++++ Page excerpt ++++

This is part one of our small business owner expert roundup series.

Becoming a small business owner means you have quite a bit of responsibility. The number of things you have to consider and think through before starting a business can add a lot of weight to your decision. There are countless questions you might be asking yourself right now because you know that starting a business isn't always the easiest thing to do. Do you have a good location? Do you know what payment processing system to get? Who is your target customer?

One thing that can help you get on the right track BEFORE you become a full-fledged business owner is getting advice from those who have already made the same transition. We asked some experts what they think you should know before you start a small business.

Here's what they said.

++++ Recorded information ++++

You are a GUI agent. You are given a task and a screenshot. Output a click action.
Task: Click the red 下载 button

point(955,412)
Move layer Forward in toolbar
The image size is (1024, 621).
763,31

++++

#### Written request
Duplicate the passage of the small business roundup introduction that begins at the words "One thing that" and stops after "what they said.".

#### Task solution
One thing that can help you get on the right track BEFORE you become a full-fledged business owner is getting advice from those who have already made the same transition. We asked some experts what they think you should know before you start a small business.

Here's what they said.